- Wierzbno
- Coordinates: 52°16′N 17°53′E﻿ / ﻿52.267°N 17.883°E
- Country: Poland
- Voivodeship: Greater Poland
- County: Słupca
- Gmina: Słupca
- Time zone: UTC+1 (CET)
- • Summer (DST): UTC+2 (CEST)
- Vehicle registration: PSL

= Wierzbno, Słupca County =

Wierzbno is a village in the administrative district of Gmina Słupca, within Słupca County, Greater Poland Voivodeship, in west-central Poland.

==History==
As part of the region of Greater Poland, i.e. the cradle of the Polish state, the area formed part of Poland since its establishment in the 10th century. Wierzbno was a private church village of the monastery in Ląd, administratively located in the Konin County in the Kalisz Voivodeship in the Greater Poland Province of the Kingdom of Poland.

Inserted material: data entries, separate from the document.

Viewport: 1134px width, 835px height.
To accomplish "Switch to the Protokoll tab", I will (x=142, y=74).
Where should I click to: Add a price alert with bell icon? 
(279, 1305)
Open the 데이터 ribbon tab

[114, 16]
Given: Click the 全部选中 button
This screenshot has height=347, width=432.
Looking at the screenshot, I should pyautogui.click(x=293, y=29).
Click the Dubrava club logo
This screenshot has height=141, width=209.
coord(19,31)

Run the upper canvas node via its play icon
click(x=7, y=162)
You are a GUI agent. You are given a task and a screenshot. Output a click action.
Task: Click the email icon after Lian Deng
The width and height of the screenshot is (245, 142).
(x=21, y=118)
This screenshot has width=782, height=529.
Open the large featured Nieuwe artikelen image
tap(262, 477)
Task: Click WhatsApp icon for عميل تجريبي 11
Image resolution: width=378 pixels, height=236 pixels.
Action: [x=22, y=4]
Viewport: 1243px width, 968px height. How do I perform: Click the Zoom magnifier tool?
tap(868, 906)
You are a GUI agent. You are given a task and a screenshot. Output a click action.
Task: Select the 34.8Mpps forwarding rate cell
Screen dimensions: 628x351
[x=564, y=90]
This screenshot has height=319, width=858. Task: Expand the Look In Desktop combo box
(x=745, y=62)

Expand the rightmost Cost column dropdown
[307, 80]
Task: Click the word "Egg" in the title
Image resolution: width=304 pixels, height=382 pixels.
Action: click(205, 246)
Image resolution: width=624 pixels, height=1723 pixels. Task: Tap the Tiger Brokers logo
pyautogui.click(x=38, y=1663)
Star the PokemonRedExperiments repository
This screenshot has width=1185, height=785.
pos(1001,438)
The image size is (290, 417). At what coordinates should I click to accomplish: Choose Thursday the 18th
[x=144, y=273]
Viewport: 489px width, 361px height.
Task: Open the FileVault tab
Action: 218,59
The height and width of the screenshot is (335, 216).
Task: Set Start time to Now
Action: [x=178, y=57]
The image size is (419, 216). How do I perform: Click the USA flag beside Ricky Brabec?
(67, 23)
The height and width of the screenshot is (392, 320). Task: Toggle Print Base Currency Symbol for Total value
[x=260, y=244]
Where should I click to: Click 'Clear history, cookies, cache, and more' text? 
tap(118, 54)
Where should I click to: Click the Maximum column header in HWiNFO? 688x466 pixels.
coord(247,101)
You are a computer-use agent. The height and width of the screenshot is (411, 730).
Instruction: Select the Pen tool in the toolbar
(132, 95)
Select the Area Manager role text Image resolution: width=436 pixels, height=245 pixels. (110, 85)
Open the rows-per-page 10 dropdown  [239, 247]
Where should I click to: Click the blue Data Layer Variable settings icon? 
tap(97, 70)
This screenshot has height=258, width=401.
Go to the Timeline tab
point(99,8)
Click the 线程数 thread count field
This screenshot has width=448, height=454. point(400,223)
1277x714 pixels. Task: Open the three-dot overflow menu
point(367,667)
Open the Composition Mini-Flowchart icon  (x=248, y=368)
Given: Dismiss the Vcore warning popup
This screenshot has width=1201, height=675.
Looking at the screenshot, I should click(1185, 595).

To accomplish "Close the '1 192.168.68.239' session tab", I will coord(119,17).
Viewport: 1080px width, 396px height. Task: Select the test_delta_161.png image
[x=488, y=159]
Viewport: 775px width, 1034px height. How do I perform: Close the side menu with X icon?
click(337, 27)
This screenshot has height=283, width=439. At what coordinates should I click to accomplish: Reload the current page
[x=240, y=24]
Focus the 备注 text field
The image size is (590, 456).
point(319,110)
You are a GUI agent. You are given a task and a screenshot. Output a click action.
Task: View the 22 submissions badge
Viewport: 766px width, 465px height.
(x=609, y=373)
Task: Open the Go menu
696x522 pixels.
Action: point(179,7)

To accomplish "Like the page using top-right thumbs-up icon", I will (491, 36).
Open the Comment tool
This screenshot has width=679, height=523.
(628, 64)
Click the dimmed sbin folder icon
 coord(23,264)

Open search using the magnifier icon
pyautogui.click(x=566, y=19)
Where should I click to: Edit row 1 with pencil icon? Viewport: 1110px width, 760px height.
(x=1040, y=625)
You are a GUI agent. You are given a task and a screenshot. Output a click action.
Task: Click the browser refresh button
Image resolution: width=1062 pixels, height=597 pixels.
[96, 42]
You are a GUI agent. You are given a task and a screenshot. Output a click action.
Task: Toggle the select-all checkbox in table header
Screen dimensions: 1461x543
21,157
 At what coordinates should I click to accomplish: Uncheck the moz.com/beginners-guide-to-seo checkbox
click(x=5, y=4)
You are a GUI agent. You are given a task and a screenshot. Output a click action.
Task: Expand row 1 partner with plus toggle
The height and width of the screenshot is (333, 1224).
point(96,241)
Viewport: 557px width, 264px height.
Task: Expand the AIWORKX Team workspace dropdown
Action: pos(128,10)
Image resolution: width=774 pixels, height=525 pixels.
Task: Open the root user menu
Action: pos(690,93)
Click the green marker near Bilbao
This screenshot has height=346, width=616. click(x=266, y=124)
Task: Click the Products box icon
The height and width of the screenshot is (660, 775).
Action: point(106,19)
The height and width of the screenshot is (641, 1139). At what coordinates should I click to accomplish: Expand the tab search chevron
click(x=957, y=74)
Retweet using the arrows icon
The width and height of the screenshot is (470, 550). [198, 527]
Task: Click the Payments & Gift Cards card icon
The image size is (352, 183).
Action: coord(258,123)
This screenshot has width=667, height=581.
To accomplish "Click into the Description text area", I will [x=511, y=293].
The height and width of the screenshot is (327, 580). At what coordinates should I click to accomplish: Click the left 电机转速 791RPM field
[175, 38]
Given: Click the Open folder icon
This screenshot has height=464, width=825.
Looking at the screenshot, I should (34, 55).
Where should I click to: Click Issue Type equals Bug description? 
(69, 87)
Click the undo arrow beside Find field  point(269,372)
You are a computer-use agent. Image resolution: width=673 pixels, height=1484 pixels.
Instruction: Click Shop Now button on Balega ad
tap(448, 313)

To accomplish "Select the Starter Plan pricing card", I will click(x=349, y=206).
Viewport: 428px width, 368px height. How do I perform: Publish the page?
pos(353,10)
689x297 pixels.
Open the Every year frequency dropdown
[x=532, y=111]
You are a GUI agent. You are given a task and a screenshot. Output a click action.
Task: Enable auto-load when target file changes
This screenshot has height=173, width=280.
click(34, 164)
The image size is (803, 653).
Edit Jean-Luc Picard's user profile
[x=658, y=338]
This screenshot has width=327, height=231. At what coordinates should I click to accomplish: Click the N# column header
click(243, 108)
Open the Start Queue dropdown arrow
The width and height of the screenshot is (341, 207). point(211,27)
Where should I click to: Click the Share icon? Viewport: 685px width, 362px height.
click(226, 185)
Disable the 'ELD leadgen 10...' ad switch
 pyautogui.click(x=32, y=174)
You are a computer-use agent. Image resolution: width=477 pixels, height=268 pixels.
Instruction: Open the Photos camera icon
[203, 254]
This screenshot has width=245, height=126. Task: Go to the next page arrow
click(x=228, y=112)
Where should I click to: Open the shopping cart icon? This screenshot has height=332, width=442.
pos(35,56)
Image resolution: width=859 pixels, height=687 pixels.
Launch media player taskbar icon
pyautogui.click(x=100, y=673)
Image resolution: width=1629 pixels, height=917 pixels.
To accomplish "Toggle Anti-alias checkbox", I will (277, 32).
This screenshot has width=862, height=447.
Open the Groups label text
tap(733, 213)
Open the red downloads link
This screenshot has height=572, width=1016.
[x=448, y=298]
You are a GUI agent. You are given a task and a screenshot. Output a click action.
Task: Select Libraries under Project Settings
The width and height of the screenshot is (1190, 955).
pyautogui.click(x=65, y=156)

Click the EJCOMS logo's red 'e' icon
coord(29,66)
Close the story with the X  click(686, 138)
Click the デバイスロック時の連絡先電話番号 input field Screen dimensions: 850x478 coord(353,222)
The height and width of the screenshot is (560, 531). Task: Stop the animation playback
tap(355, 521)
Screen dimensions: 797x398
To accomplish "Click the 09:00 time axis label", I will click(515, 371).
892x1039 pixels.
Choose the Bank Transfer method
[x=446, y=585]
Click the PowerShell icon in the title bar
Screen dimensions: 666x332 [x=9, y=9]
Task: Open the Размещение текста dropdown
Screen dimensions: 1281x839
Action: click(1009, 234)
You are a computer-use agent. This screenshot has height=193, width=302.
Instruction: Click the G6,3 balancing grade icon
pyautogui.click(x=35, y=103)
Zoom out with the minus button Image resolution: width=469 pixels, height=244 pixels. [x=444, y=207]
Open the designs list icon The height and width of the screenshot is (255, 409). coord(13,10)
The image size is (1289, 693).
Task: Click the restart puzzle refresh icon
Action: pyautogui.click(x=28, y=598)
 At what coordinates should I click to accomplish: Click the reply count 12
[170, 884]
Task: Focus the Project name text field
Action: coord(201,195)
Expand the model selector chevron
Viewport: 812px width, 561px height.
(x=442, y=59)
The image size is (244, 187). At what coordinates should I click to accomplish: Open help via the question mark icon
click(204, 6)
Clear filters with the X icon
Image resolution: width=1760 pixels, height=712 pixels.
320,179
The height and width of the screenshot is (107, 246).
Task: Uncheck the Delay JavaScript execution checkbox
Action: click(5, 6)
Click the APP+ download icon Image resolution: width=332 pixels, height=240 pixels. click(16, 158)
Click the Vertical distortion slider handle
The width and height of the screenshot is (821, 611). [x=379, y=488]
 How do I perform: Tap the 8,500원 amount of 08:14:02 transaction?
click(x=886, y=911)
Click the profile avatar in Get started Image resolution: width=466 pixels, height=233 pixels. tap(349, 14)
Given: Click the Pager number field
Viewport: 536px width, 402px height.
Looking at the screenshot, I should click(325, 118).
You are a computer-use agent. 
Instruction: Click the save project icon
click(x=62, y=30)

During the German occupation of Poland (World War II), in 1940, the German gendarmerie carried out expulsions of Poles, who were then placed in a transit camp in Łódź, while their houses and farms were handed over to German colonists as part of the Lebensraum policy. Expelled Poles were eventually either enslaved as forced labour of new German colonists in the county or deported to the General Government in the more eastern part of German-occupied Poland.